**What this task involves**
Please copy out all lines of the entries that contain the word "will".

Stored items
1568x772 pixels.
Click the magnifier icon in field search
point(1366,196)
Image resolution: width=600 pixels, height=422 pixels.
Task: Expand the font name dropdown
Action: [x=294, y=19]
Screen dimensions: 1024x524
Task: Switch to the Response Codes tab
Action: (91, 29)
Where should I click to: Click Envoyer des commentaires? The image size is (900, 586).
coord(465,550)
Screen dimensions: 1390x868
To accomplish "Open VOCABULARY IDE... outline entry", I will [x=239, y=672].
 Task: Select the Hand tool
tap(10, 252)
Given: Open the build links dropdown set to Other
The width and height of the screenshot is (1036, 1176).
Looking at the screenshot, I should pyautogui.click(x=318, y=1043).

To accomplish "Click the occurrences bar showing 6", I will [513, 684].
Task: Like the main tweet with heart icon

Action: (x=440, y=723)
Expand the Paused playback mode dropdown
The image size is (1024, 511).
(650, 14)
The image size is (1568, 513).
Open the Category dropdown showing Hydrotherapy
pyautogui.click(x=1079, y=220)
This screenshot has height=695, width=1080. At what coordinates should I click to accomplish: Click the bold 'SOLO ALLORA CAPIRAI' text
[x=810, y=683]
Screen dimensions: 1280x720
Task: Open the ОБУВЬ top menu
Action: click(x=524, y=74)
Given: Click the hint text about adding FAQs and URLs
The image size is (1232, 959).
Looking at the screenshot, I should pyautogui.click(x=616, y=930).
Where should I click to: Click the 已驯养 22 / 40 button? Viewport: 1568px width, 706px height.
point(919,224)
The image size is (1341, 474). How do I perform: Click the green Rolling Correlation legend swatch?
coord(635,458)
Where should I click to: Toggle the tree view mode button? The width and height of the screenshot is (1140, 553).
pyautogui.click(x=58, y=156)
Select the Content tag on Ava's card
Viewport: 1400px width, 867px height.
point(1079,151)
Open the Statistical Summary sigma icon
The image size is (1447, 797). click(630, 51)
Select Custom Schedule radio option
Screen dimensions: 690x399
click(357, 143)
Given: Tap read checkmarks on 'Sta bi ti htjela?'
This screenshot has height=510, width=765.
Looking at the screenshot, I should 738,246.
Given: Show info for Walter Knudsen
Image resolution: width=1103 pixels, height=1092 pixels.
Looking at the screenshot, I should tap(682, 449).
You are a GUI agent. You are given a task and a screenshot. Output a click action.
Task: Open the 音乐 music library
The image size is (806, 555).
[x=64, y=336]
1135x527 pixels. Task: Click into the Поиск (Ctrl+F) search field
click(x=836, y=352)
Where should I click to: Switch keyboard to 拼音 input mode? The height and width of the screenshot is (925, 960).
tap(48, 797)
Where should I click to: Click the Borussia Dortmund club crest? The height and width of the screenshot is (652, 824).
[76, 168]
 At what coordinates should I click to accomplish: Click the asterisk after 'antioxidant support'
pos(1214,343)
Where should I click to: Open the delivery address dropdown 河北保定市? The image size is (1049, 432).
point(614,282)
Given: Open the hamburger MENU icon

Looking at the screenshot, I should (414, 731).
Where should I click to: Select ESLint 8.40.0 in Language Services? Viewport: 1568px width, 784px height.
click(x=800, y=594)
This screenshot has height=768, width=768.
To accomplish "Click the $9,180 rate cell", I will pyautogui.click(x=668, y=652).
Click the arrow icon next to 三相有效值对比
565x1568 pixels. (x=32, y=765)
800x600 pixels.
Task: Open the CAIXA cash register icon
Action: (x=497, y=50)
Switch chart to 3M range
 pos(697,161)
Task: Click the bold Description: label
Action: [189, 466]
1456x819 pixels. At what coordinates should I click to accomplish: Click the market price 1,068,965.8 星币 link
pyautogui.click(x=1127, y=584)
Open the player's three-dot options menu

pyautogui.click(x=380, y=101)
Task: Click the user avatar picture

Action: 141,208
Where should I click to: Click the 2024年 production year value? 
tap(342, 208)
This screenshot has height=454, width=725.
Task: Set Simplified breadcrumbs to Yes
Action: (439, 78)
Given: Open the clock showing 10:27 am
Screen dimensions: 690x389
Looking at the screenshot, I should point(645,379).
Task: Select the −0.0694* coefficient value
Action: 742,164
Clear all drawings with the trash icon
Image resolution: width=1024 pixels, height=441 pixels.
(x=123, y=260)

**Result below**
To accomplish "Open VOCABULARY IDE... outline entry", I will [x=239, y=672].
To accomplish "Click the occurrences bar showing 6", I will [513, 684].
To accomplish "Click the $9,180 rate cell", I will pyautogui.click(x=668, y=652).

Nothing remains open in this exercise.